But if we don’t understand how important this vast ecosystem is for our survival on Earth, we’ll end up leaving it into the hands of private companies to colonize and pollute its surfaces and depths.
Armin Linke, Ramu NiCo Management MCC Limited, Basamuk Refinery, Madang, Papua New Guinea, 2017
Armin Linke, Prospecting Oceans. Exhibition view at Biblioteca Universitaria, Bologna. Photo: Foto/Industria
Commercial deep sea mining is a case in point. Hailed as the answer to depleting mineral resources, deep sea mining -we are told- could ensure unabated economic growth, supplying silver, gold, copper, manganese, cobalt, nickel, zinc and rare earth minerals for the tech industry and even assisting the transition to a renewable energy economy. It would be profitable, ensure our techno-dependent future but the impacts on fragile (and understudied) ecosystems are potentially disastrous. It could even have knock-on effects on the wider ocean environment and threaten the global fight against climate breakdown by disrupting carbon stores in seafloor sediments, reducing the ocean’s ability to store it.

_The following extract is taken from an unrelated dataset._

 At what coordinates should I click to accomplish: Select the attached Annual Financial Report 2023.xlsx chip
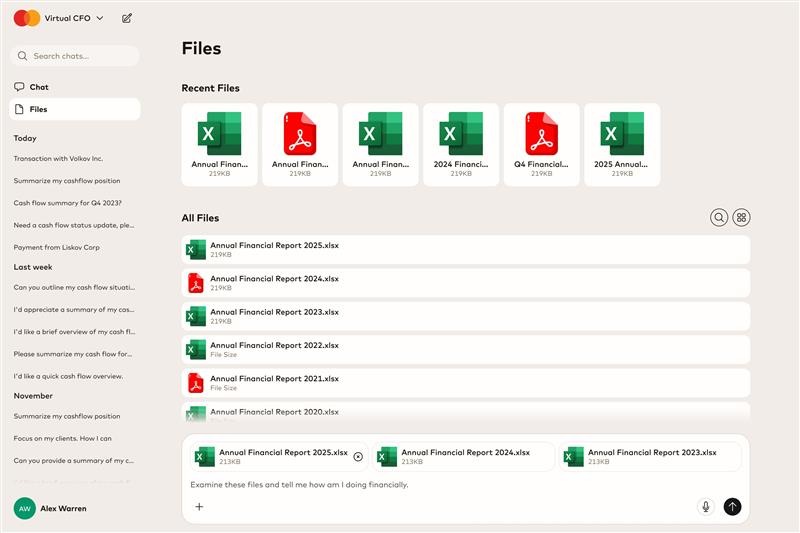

The colonisation of the seabed would be an underwater mirror to what the shipping industry has been quietly doing for years on the surface of the oceans.
Armin Linke, Sea level rise at Kulili Plantation Village, Karkar Island, Papua New Guinea, 2017
Prospecting Ocean, a body of work by the filmmaker and photographer Armin Linke currently participating to the Foto/Industria festival in Bologna, explores the challenges oceans are facing today from the perspective of legislation, science, the mining industry and local populations whose livelihood is threatened by extractive practices. Drawing upon three years of expeditions to the Pacific Ocean, interviews with experts, archive material and rare footage of the deep-sea, the exhibition scrutinizes seabed mining and other forms of extraction and the effects they might have on marine life and communities. His research makes it clear that ecological protection of our oceans is incompatible with their economic exploitation (which is not at the moment as highly lucrative and straightforward as it was hoped.) If anyone had any doubt about it.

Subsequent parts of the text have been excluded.